--- Begin TEXT SHOWN ---
There is a need to assure safety, granted. You’ll notice earlier that I was hot against those permitting contractors building nuke plants, companies operating nuke plants, and those dealing ad interim with spent fuel elements while we finish debating what to do with them more permanently, to do less than sterling work, and decrying the fact that the regulators and inspectors are failing to blow the whistle on those practices. (This is not to indict the companies trying to do quality work, but to say that there are others who don’t, and they bring disrepute on the entire industries.)
But when you’ve reduced the risk potential to a sufficiently low probability, then you’ve done what’s needed to assure safety. The low-probability disaster scenarios need to be looked at, to be sure, and acted on as needed – but not permitted to turn our energy policy catatonic as a result of taking everything into account.
--- End TEXT SHOWN ---
--- Begin INFORMATION PROVIDED ---
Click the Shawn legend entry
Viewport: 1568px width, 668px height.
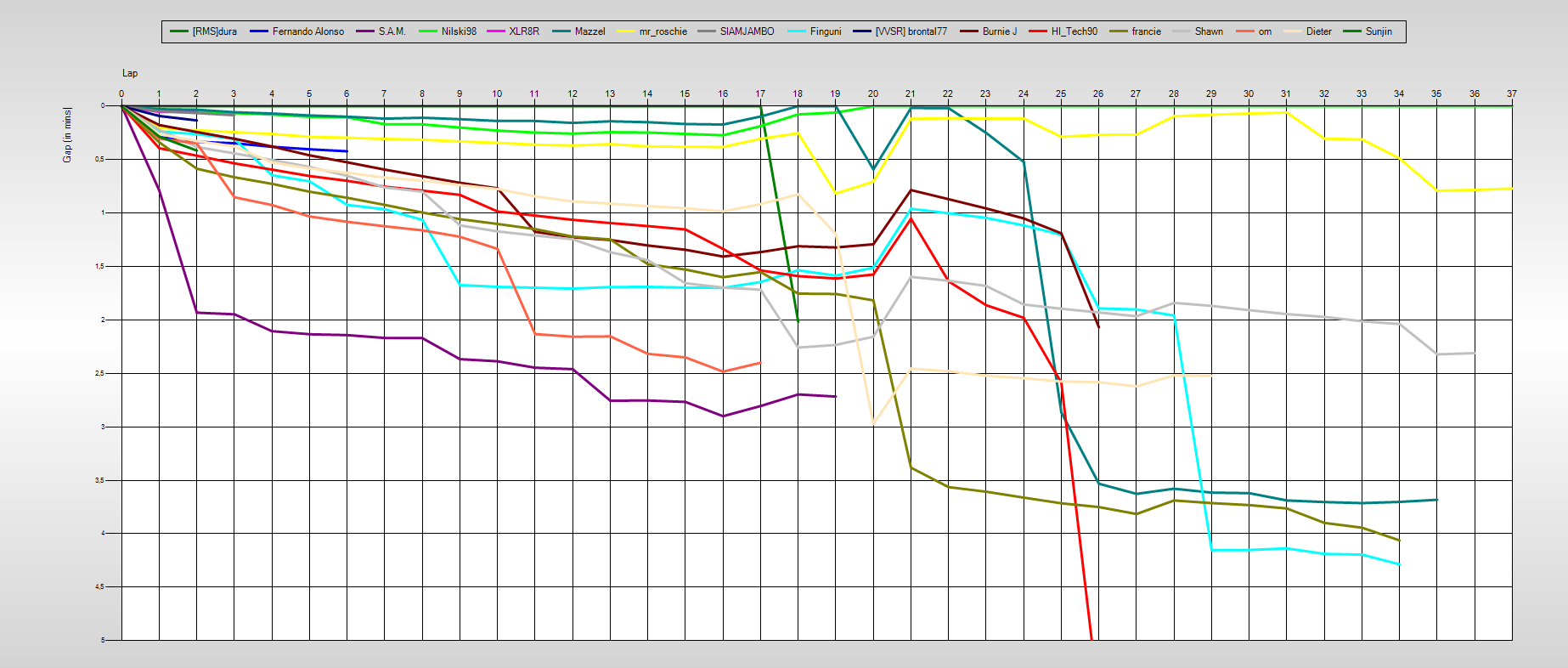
--- End INFORMATION PROVIDED ---
PARTS OF THE EXERCISE:
a - In the nuclear safety passage, copy everything from "But when you’ve" down to "everything into account.", substituting "paralyzed" for "catatonic".
b - Continue the nuclear safety passage from where it stops.

TASK RESPONSES:
a -
But when you’ve reduced the risk potential to a sufficiently low probability, then you’ve done what’s needed to assure safety. The low-probability disaster scenarios need to be looked at, to be sure, and acted on as needed – but not permitted to turn our energy policy paralyzed as a result of taking everything into account.

b -
Or else we should end this discussion altogether and turn as one to address a truly serious threat: It’s a statistical certainty that sometime in the next twenty-six million years a “dinosaur-killer” size cosmic body will impact the earth and cause widespread destruction to the ecosystem. And the amount we as a nation are expending to even watch for the problem over a decade is probably lower than the weekly gross revenue of the Chicago Reader.
Before we start worrying about what happens if a violently insane genius breaks out of custody, steals construction euipment, and heads for Yucca Mountain, let’s look at how many people are going to die as a result of brownouts, blackouts, fuel shortages, and so on, while we’re arguing out those low-likelihood scenarios. For me, they’re the bottom line.